Selain latihan menyanyi, sampai sekarang aku masih aktif olah raga seminggu tiga kali. Aku ikut fitness, aerobik, dan bulu tangkis. Aku juga sering berolahraga di Gasibu, juga masih rutin untuk sit-up. Menurutku, olahraga bisa ikut menjaga kualitas suara. Untuk latihan suara, aku biasa menyanyi dengan nada tinggi selepas shalat subuh atau setelah dhuhur. Di rumah, kalau lagi kumpul juga aku sering menyanyi duet dengan ibu, seperti menyanyikan lagu Nyiur Hijau.aku sambil main kibor, dan kakak-kakak main gitar, menyanyikan lagu dengan suara dua dan ibu suara satu. Inilah suasana musikal yang sering muncul di rumah. Aku senang. Sama senangnya dengan kesuksesan album yang pernah aku buat. Selain berhasil dari segi penjualan yang sekitar 100 ribu hingga 400 ribu kaset,aku juga mendapat lima penghargaan HDX Award dan Anugerah AMI. Penghargaan itu, selain menjadi beban mental, jelas sangat menambah motivasiku untuk terus berprestasi.


Inka berdiri lantas menghampiri sang keponakan yang sedang menyisiri potongan rambut pirang. Inka, nama pemberian sang produser, kemudian menjepitkan rambut palsu ke rambutnya yang tergerai hingga pundak. “Rambutku agak tipis, tadi kena hujan.

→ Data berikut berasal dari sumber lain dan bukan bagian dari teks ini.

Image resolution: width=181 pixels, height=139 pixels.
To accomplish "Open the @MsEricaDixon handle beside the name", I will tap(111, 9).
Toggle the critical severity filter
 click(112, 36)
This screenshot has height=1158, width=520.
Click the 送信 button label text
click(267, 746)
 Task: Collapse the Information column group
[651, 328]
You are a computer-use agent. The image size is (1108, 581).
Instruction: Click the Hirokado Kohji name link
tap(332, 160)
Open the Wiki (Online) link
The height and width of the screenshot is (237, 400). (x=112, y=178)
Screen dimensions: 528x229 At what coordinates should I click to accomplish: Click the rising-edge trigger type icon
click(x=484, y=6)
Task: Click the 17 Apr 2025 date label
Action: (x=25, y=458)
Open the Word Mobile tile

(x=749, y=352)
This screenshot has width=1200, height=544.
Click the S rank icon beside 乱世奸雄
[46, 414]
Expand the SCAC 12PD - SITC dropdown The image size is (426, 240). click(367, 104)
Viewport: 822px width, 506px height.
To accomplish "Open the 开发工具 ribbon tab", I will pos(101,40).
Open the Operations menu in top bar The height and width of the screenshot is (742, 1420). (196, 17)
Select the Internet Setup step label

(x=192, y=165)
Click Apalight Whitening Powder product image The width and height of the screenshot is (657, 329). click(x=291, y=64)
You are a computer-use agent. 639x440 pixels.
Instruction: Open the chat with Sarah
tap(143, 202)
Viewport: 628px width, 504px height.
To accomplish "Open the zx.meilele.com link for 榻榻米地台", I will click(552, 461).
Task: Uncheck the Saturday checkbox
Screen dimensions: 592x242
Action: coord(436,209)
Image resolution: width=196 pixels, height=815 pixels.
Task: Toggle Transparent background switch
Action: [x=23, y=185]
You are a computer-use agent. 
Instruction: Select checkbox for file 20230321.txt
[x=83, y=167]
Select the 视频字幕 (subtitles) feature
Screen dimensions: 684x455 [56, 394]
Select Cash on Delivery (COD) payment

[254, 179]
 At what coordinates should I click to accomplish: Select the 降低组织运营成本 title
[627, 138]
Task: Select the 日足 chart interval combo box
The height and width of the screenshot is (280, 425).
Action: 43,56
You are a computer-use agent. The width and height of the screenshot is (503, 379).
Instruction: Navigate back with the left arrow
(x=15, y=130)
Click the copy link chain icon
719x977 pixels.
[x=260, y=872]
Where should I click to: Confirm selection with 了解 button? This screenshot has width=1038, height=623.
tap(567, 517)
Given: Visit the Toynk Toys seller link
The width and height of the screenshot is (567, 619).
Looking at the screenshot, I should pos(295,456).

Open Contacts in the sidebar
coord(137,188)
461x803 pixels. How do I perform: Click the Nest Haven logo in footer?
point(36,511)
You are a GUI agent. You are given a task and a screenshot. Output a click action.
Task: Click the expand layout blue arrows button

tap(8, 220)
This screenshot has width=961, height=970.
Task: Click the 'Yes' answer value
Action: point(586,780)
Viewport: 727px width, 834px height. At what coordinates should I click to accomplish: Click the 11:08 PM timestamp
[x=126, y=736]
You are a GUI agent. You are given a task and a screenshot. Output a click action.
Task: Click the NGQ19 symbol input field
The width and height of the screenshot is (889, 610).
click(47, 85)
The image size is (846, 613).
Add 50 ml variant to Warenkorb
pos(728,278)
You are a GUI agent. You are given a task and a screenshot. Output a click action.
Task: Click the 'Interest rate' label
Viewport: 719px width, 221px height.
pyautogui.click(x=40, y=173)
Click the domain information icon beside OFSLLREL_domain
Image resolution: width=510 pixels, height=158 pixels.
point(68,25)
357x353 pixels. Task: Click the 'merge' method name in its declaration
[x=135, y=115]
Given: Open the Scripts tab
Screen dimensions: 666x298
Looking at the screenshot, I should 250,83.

Kan nggak enak kalau difoto rambutnya tipis,” katanya. Ia kemudian merebahkan tubuhnya di sofa, kakinya kemudian diangkat tinggi-tinggi. Wow….Klik…klik…klik… Inka kemudian memelototi kamera, ikat pinggang hitamnya diplorotkan. Aha….”Waktu aku pentas bersama Gong 2000 tahun baru lalu penampilanku seperti ini, ikat pinggangnya sengaja melorot.”

Pentas tahun baru lalu adalah saat menggembirakan. Aku bisa bertemu lagi dengan Amy Search. Yah, seperti reuni. Pertemuan yang tidak disengaja tapi sangat berkesan. Banyak juga lho yang minta aku duet lagi bersama Amy. Aku mau saja, tapi kapan bakal menggarapnya? Tapi, omong-omong, kalau cerita soal pengalaman, nggak ada yang mengalahkan ketika aku pentas di Sukabumi dan Gorontalo tahun 1992 dan 1994. waktu di Sukabumi ceritanya sebelum pentas bakal ada pidato pejabat sementara sejumlah penyanyi dipajang, lha aku asyik ketiduran duduk di sofa. Kebetulan pula aku mimpi terbang, nah saat itu panggung ambruk. Semuanya kejeblos termasuk para pejabat, semua teriak-teriak karena banyak yang terluka dan mesti dibawa ke rumah sakit. tapi aku tenang-tenang saja karena dalam mimpiku aku sudah mendarat dari terbang tinggi. Sementara waktu di Sulawesi, di situlah pengalaman paling mengerikan aku bersama Nike Ardila. Tiba-tiba saja sehabis pentas di depan kamarku banyak orang berteriak….satu….dua…tiga….Tiba-tiba, duaaaarrr……pintu didobrak puluhan penggemar. Mereka masuk ke kamar. Aku menjerit ketakutan.

Gerimis masih turun di pelataran Musica studio. Di pendopo terlihat Katon Bagaskara dan Adi Kla asyik menyantap penganan. Udara masih dingin. Inka bergegas ke ‘kamar kos’. “Wuih, inilah wawancara paling lama, tapi aku senang. Jangan lupa kalau ke Bandung telepon aku, kita nongkrong di Dago makan jagung bakar, sekalian bawa topi buatan Inka,” tuturnya. Ia kemudian melambaikan tangan kanannya. Wangi American Polo dari tubuh Inka masih tersisa dibawa oleh desir angin malam.